Set down the line containing "The height and width of the screenshot is (800, 525)." and each line after it through the last line of the records, exactly, leaving pictures out.
BEGIN Supplied records
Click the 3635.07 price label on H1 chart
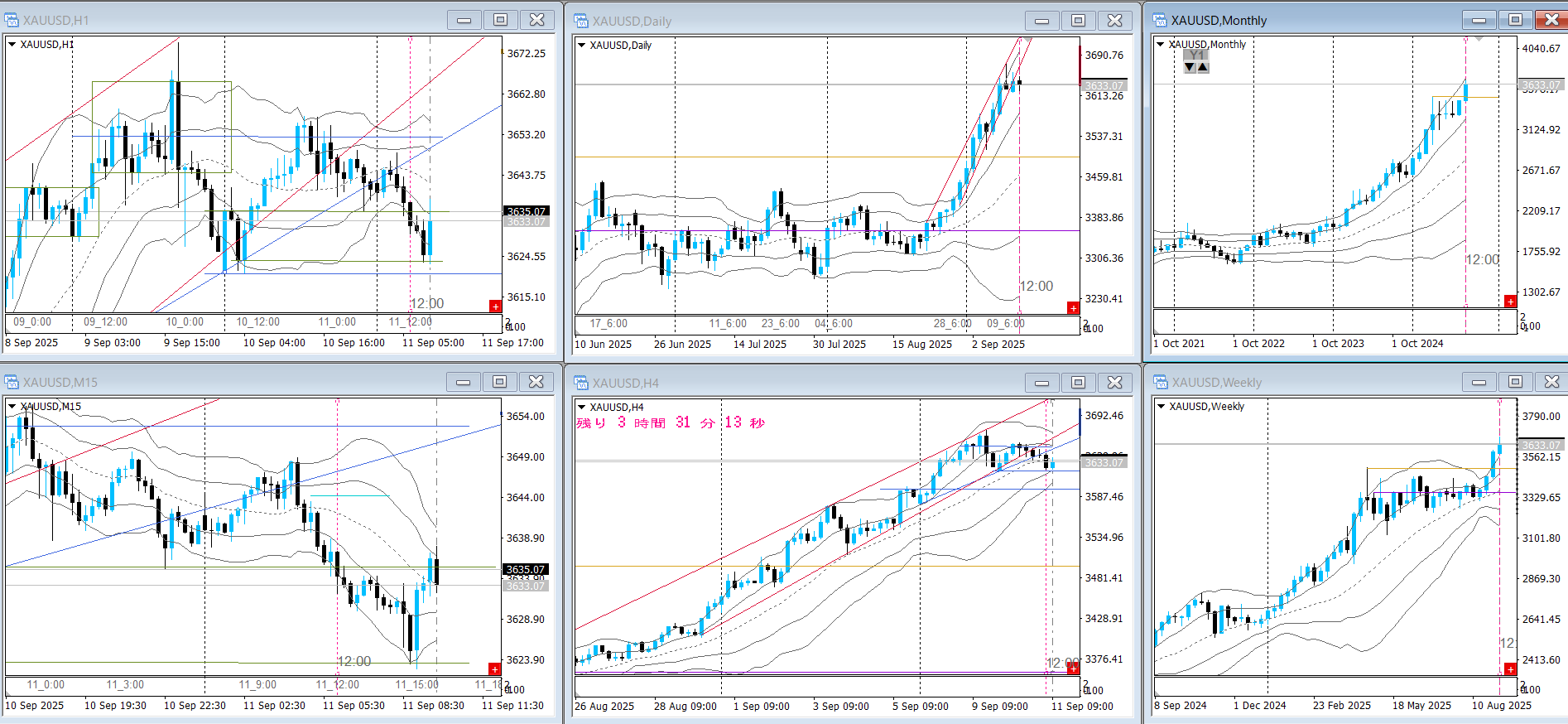 (526, 211)
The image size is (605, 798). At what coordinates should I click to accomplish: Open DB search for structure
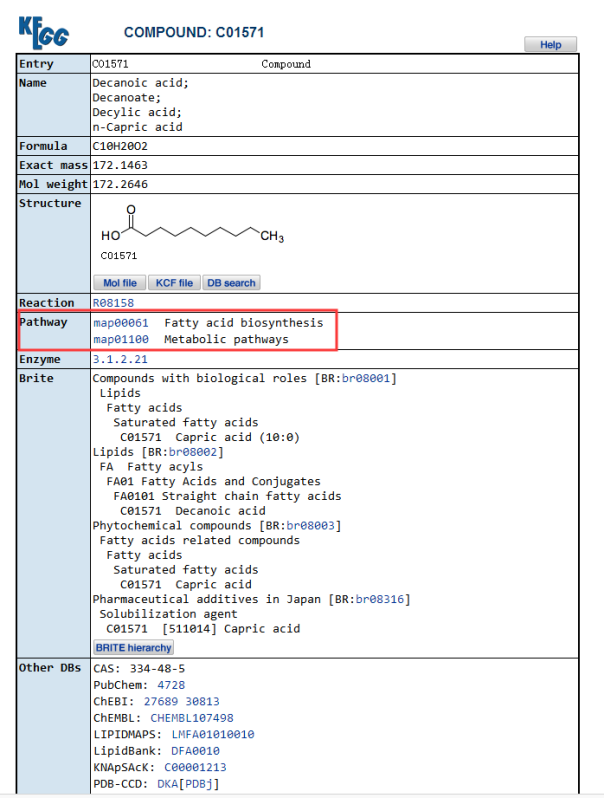[x=231, y=283]
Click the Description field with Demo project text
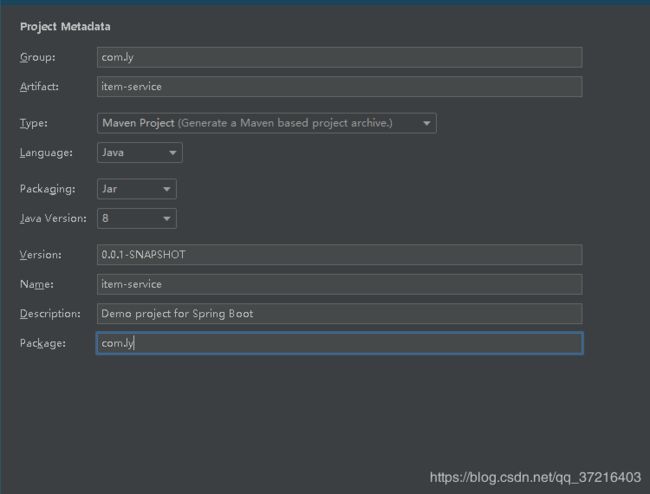Screen dimensions: 650x494 coord(340,314)
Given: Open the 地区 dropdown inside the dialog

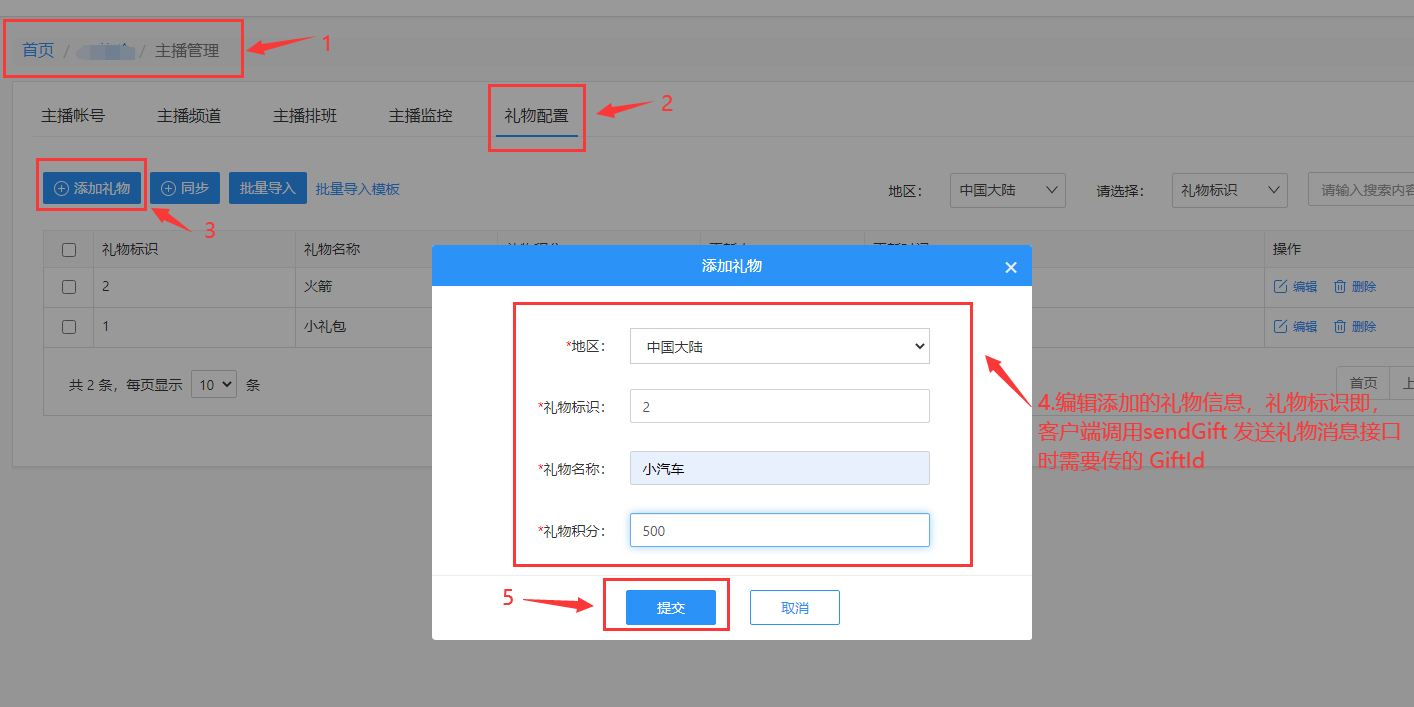Looking at the screenshot, I should [x=780, y=346].
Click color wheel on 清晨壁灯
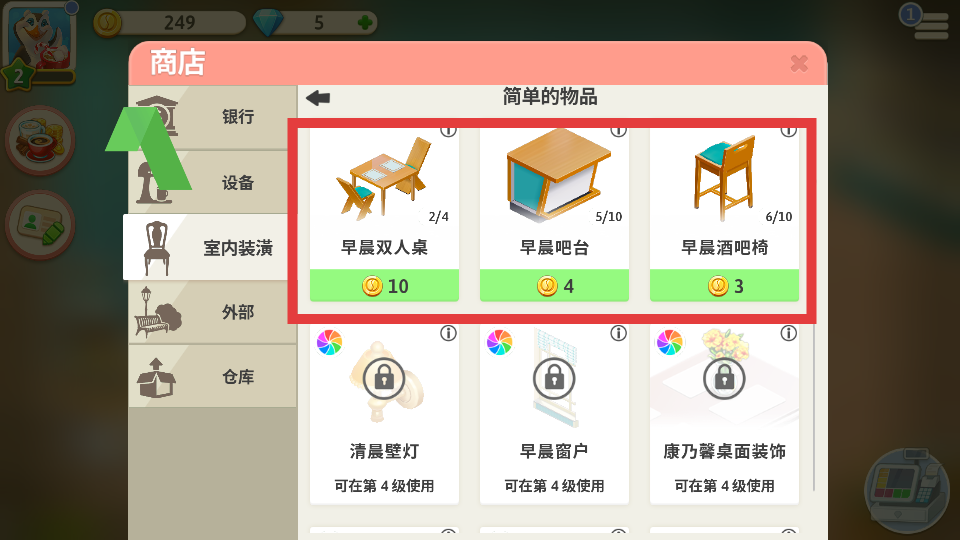Screen dimensions: 960x540 [x=329, y=342]
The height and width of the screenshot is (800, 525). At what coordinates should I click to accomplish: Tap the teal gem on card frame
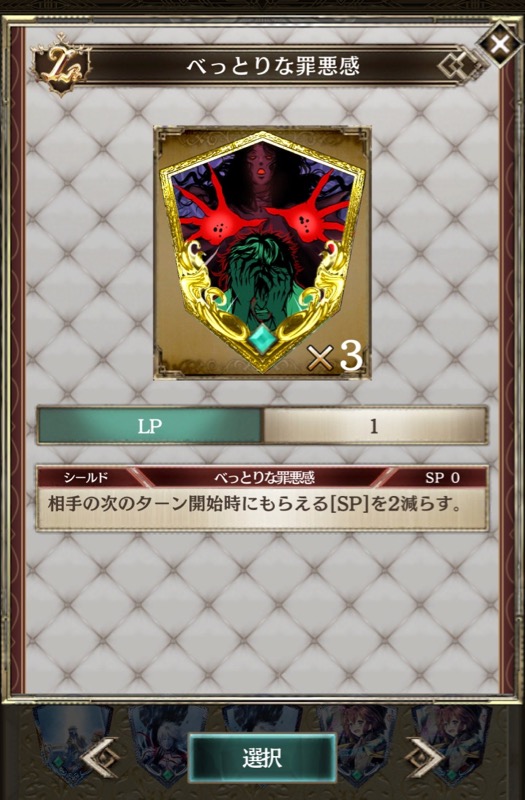pos(262,338)
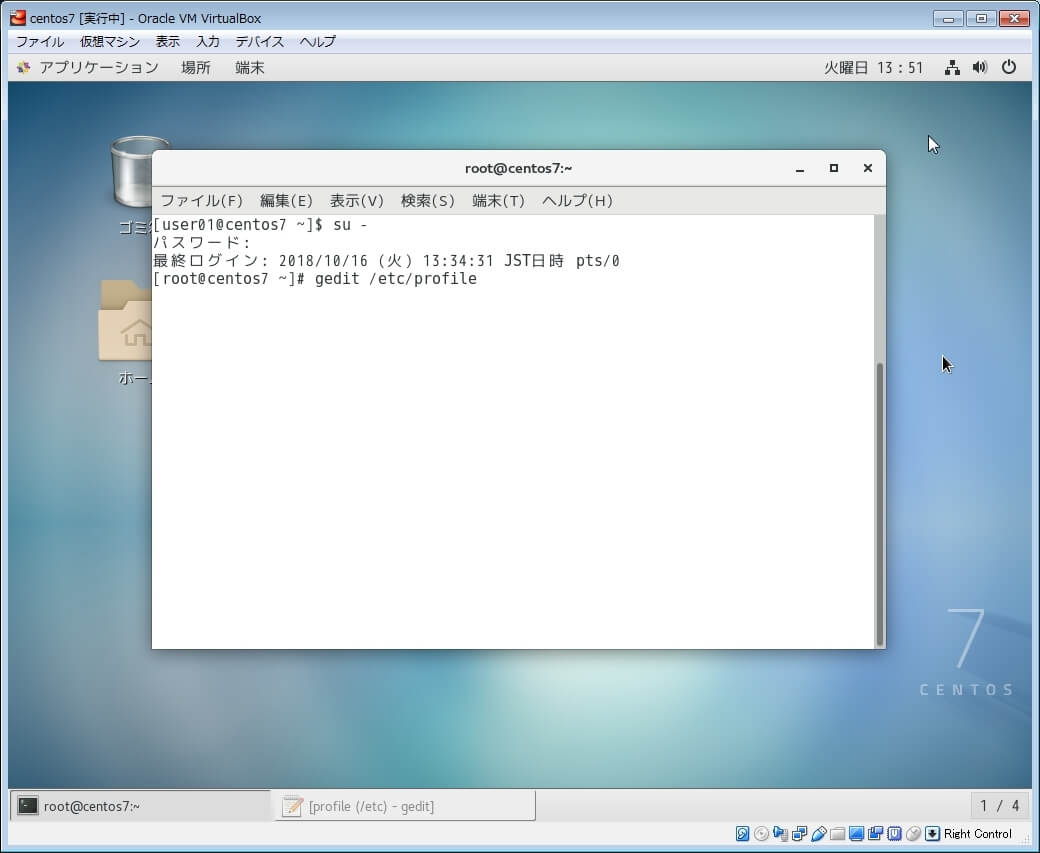Click the terminal vertical scrollbar
The height and width of the screenshot is (853, 1040).
[x=879, y=500]
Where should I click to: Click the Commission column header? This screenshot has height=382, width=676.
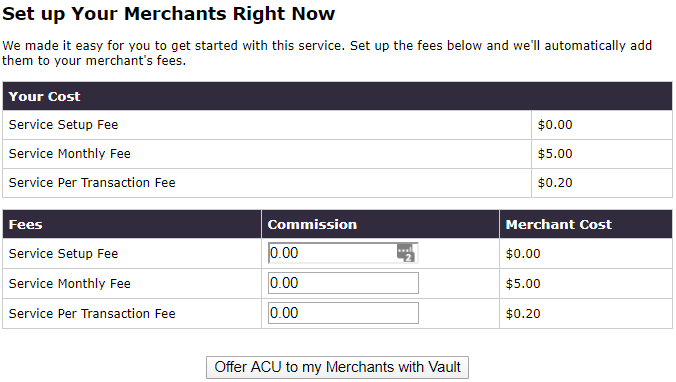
END Supplied records
▸ **Answer to this exercise**:
The height and width of the screenshot is (800, 525). At what coordinates should I click to accomplish: Tap the teal gem on card frame
pos(262,338)
Click the terminal vertical scrollbar
The height and width of the screenshot is (853, 1040).
[x=879, y=500]
Where should I click to: Click the Commission column header? This screenshot has height=382, width=676.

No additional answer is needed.